For additional detail, Ginnie Mae CMBS include stepdown prepayment penalties that start at 10% and decline to 1% per year becoming open in 10 years with no maturity date, i.e. fully amortizing. And as alluded to, Ginnie Mae bonds are also explicitly guaranteed by the U.S. government versus an implicit guarantee for Fannie Mae and Freddie Mac CMBS. Consequently, these are efficient from a capital perspective for banks, which generally hold Ginnie Mae CMBS to maturity and limit secondary trading.
Additionally, for any plan sponsors focused on ESG as part of their investment strategy, Ginnie Mae focuses its lending on loans that are not easily financed in the private markets, but have a societal need. Examples include low income rural housing, nursing homes and hospitals, making these bonds supportive of ESG principles.
Why now? Agency CMBS issuance takes off
While agency CMBS have been around for a long time, issuance has only recently picked up, essentially a post credit-crisis phenomenon. For context, less than 1% of bank portfolios held agency CMBS in 2011. As of 2Q20, roughly 10% of bank portfolios have an allocation to agency CMBS, providing the backdrop for support and efficient absorption of elevated issuance volumes.
Why the sudden spike in demand from borrowers? Like many other areas of the economy, Covid-19 accelerated trends that were already in place. In the case of agency CMBS, the asset class is a beneficiary of increased household formation, especially from millennials. As demand for living space increases, properties need financing for renovation and the majority of Ginnie Mae project loans support multi-family properties that are in some stage of rehab. Given the demographic tailwind of growing household formation from younger generations, combined with the vigorous appetite from banks for this issuance, we expect the supply of Ginnie Mae CMBS to remain robust for the foreseeable future.

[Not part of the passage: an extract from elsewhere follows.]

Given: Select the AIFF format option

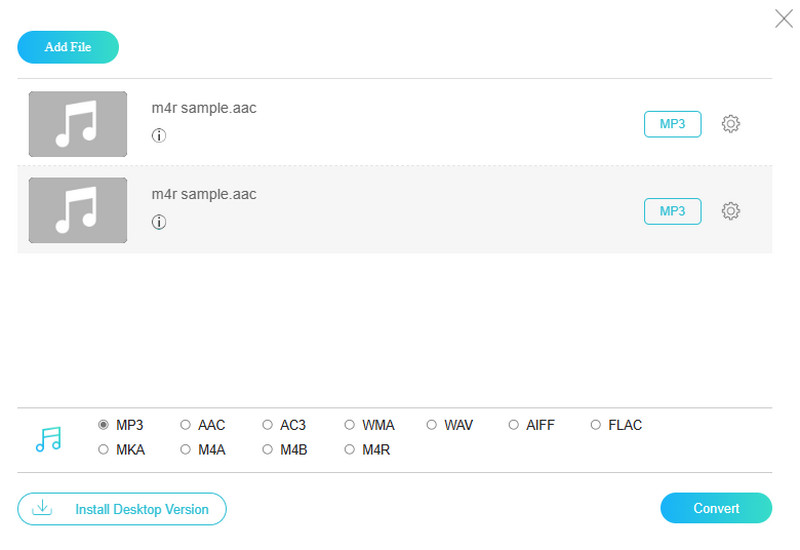Looking at the screenshot, I should pyautogui.click(x=514, y=425).
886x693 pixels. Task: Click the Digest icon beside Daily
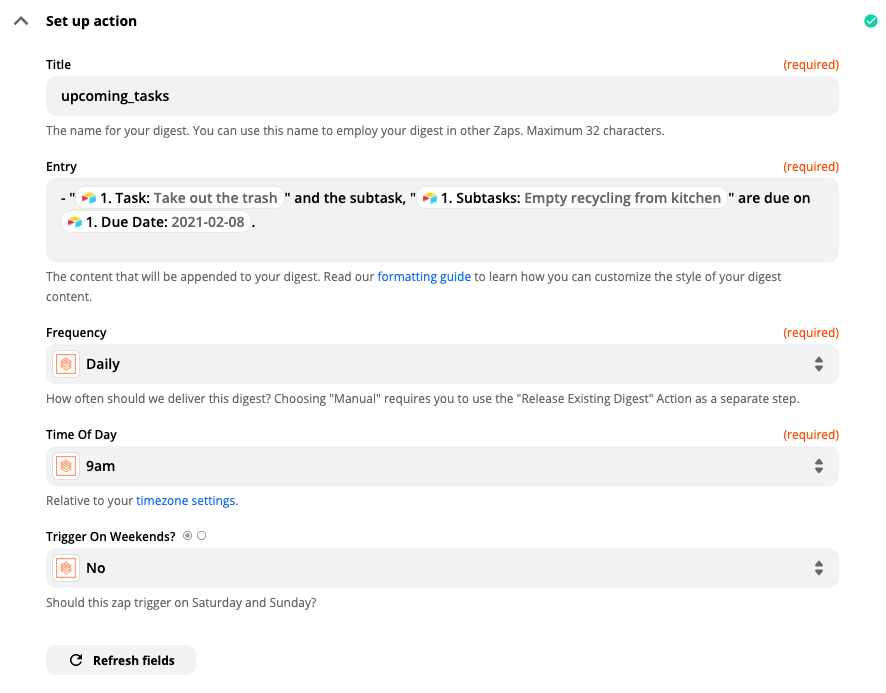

Conclusion: an attractive alternative to Treasuries
In the current environment, most liability-hedging portfolios have significant allocations to corporate credit, exposing plans to higher levels of risk with less compensation for that risk, especially considering recent spread levels. Plan sponsors have historically turned to U.S. Treasuries to diversify the credit risk in their LDI strategies. Treasuries are an effective way to diversify credit risk without increasing tracking error to plan liabilities. However, allocations to Treasuries also force plan sponsors to sacrifice yield and total return potential relative to long corporate allocations. Agency CMBS represent an overlooked asset class; but when properly sized and aligned with a plan’s liabilities, they offer potential to help plan sponsors diversify their corporate credit exposure while minimizing the opportunity cost of moving away from credit risk.